How is Evidence of Ownership Issued and Transferred?

The Trustee is authorized to treat as the record owner of Units 
that person who is registered as such owner on the books of the 
Trustee. Ownership of Units may be evidenced by registered certificates 
executed by the Trustee and the Sponsor. Delivery of certificates 
representing Units ordered for purchase is normally made five 
business days following such order or shortly thereafter. Certificates 
are transferable by presentation and surrender to the Trustee 
properly endorsed or accompanied by a written instrument or instruments 
of transfer.

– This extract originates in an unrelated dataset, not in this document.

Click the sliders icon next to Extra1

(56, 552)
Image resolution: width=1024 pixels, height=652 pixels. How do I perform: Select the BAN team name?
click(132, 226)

Certificates to be redeemed must be properly endorsed 
or accompanied by a written instrument or instruments of transfer. 
A Unit holder must sign exactly as his name appears on the face 
of the certificate with signature guaranteed by a participant 
in the Securities Transfer Agents Medallion Program ("STAMP") 
or such other signature guaranty program in addition to, or in 
substitution for, STAMP, as may be accepted by the Trustee. In 
certain instances the Trustee may require additional documents 
such as, but not limited to, trust instruments, certificates of 
death, appointments as executor or administrator or certificates 
of corporate authority. Record ownership may occur before settlement.

Certificates will be issued in fully registered form, transferable 
only on the books of the Trustee in denominations of one Unit 
or any multiple thereof, numbered serially for purposes of identification.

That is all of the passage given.